Click Here To Purchase Ruthless: How Enraged Investors Reclaimed Their Investments and Beat Wall Street

Author: Phil Trupp

Publisher: John Wiley & Sons, Inc.

ISBN: 978-0-470-57989-3


If you are the least bit interested in investments and finance, you probably by now have heard about Bernie Madoff's Ponzi debacle or the fiasco of the collateralized debt obligations, as well as the other financial innovations that in the late-2000s brought about a financial crisis that is often called the Credit Crunch-sometimes referred to as the Great Recession. However, how many of us have heard of the auction-rate securities (ARS) scandal involving the scamming of three hundred and thirty-six billion dollars by Wall Street?

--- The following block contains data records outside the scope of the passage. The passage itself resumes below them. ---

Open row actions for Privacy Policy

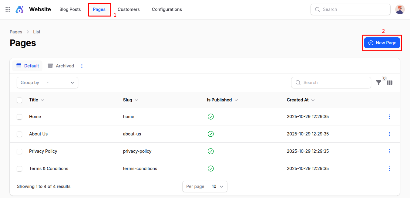pyautogui.click(x=390, y=151)
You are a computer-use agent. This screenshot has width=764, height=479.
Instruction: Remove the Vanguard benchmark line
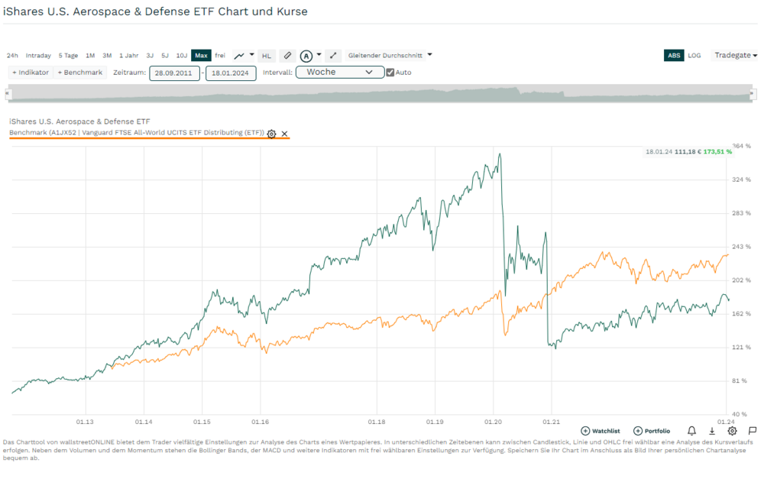(285, 134)
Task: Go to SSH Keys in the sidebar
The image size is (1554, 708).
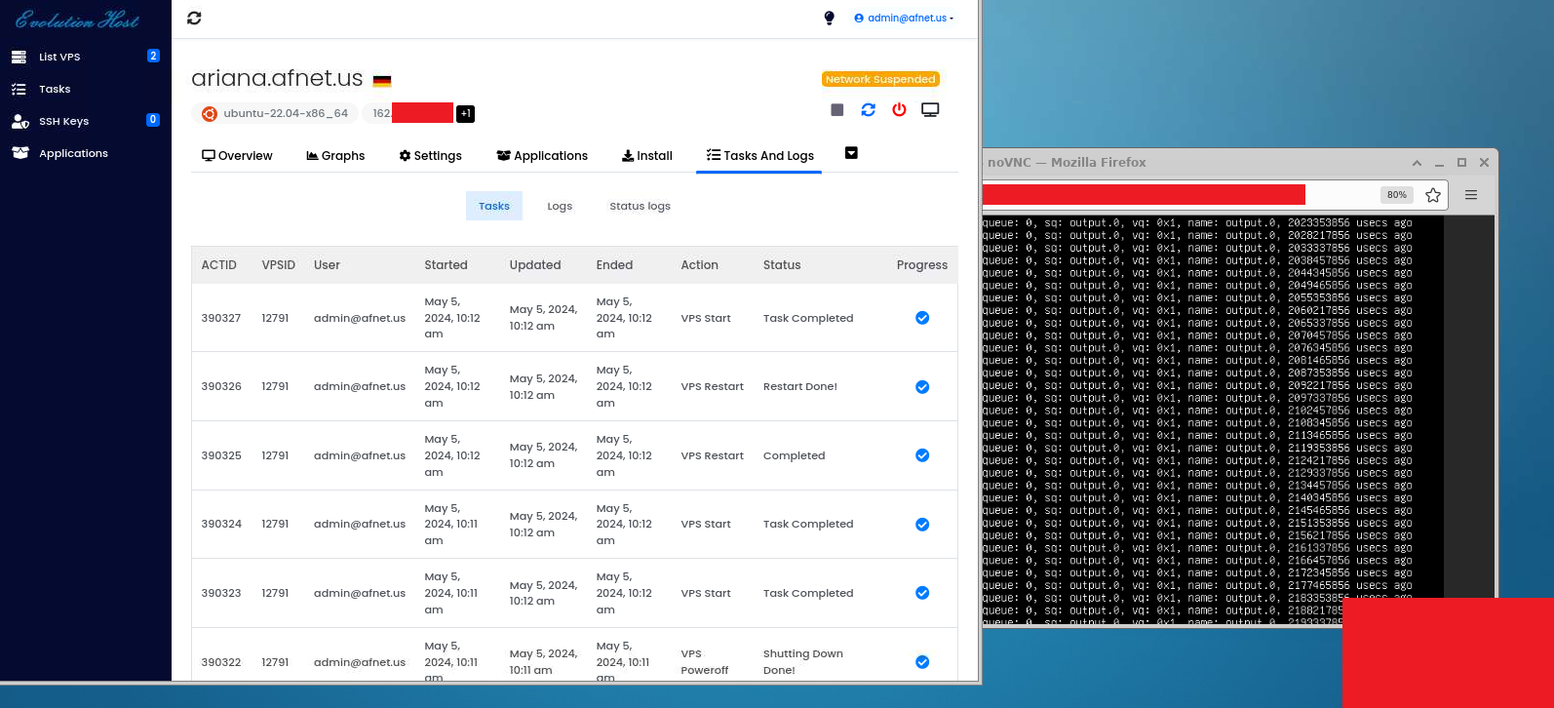Action: click(63, 121)
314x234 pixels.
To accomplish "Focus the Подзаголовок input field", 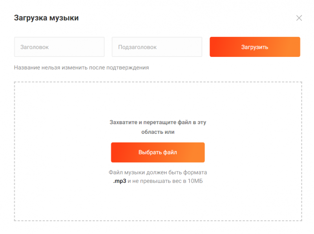I will coord(157,47).
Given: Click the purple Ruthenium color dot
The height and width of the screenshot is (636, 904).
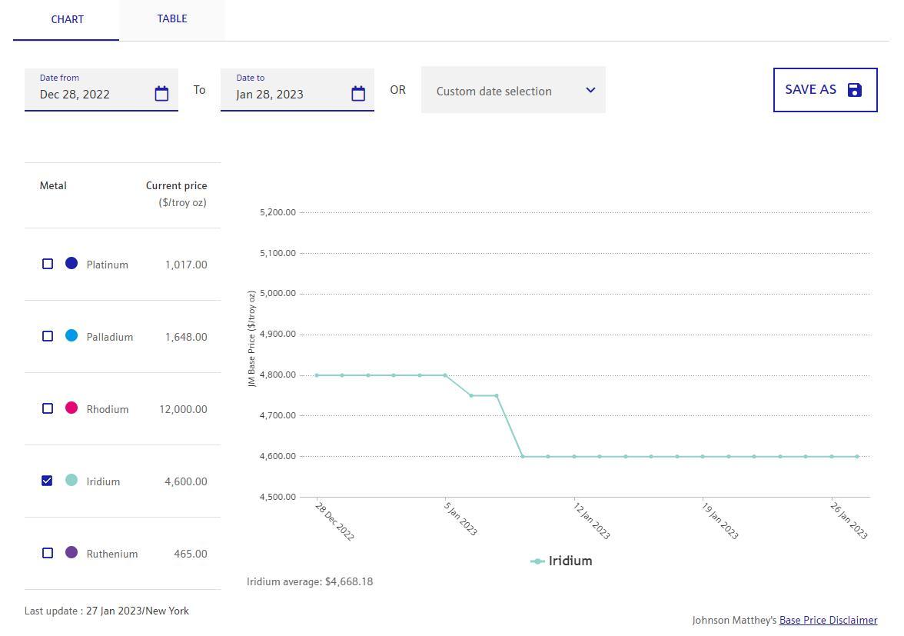Looking at the screenshot, I should click(x=71, y=552).
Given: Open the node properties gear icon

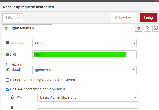Looking at the screenshot, I should click(139, 28).
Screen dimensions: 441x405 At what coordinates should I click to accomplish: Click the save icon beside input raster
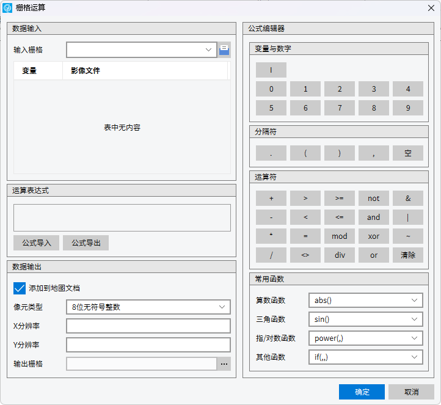coord(224,50)
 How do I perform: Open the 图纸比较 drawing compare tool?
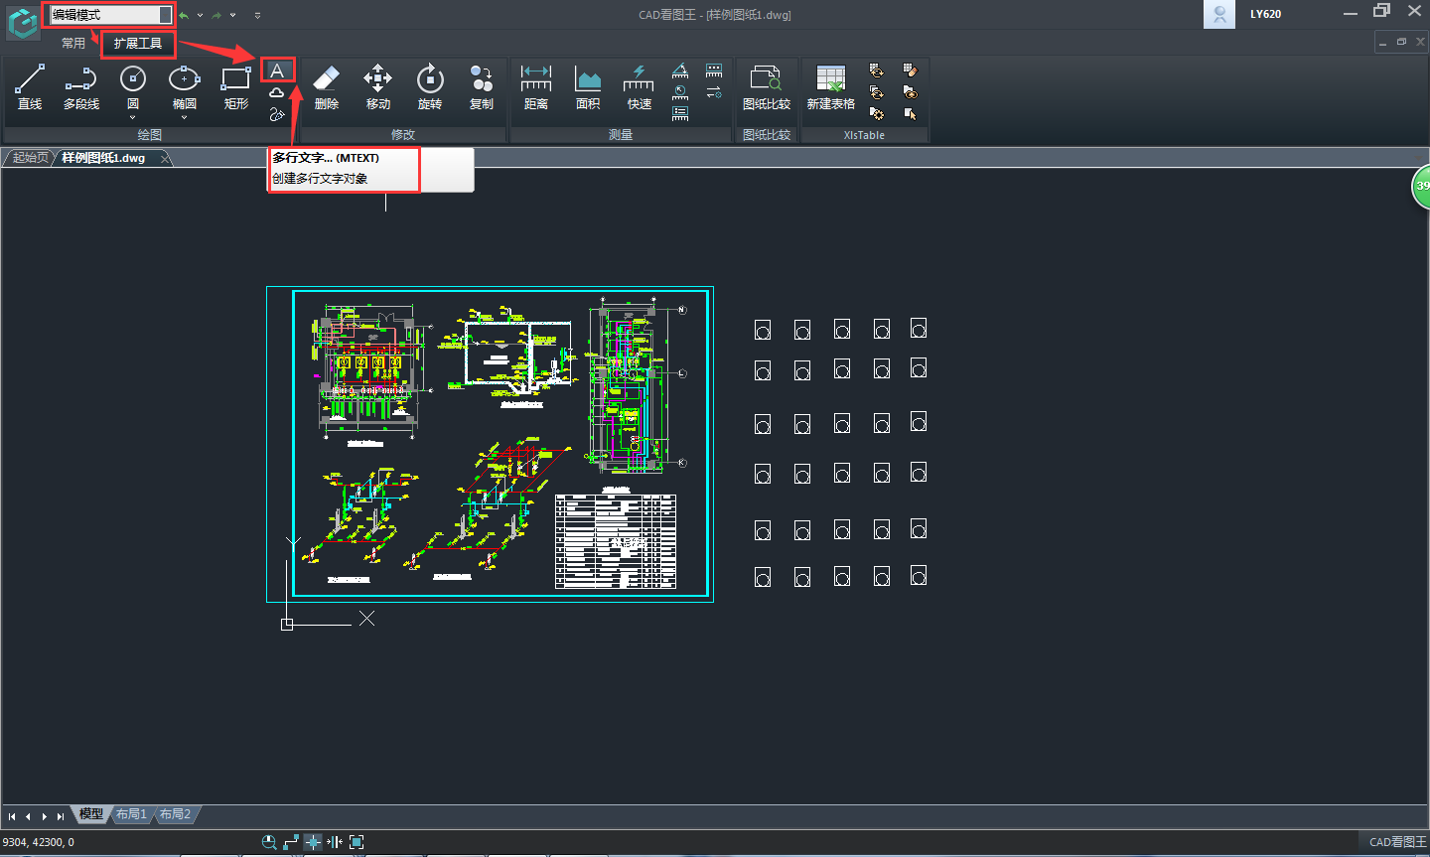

Yes folks, that's right, even though it seems unbelievable! And you are probably wondering what in the world am I referring to and what is an auction rate security anyways? Moreover, how were investors lured into investing into another one of Wall Street's innovative and ingenious schemes?

An auction rate security (ARS) is a debt instrument (corporate or municipal bonds) that have a long-term nominal maturity for which the rate of interest is regularly reset through a dutch auction. In Ruthless: How Enraged Investors Reclaimed Their Investments and Beat Wall Street, Phil Trupp describes these niche products as “debt obligations-bonds that promise to pay back an investment with interest. They are issued mostly by municipal organizations in need of cheap financing-charities, universities, museums, student loan organizations, hospitals and the like.” They are bonds that have fluctuating rates of interest and the “market makers” and Wall Street investment banks underwrote the bonds for the issuers while their brokerages managed the auctions at which they were sold to investors.

The interest rates on ARS were reset every 7, 28, or 35 days and before February 13, 2008, investors had little difficulty in selling their securities at auctions, that is, until the market suddenly collapsed. This left investors holding the bag with a product that no one wanted to buy and no market to sell them. All was not lost, provided you wanted to wait thirty or forty years wherein you probably would get back your money, as the original issuer was obligated to buy them back the bond at par value.

What actually happened was that in 2008 the ARS market was frozen and the auctions were failing. There were not enough bidders to purchase the securities and thus there was a liquidity problem. In addition, the investment bankers got rid of their ARS before this happened and were ordering their brokers to unload these products as soon as possible. Yet, at the same time, they were peddling this garbage to investors based on their assurances that these were just as safe as cash or money market funds yielding a slightly higher rate of return. For the most part, brokers never mentioned the word “bond” to their clients and furthermore they never produced a prospectus explaining the true nature of these investments or the potential risk involved. In fact, many of these salespeople knew very little about the true nature of these products.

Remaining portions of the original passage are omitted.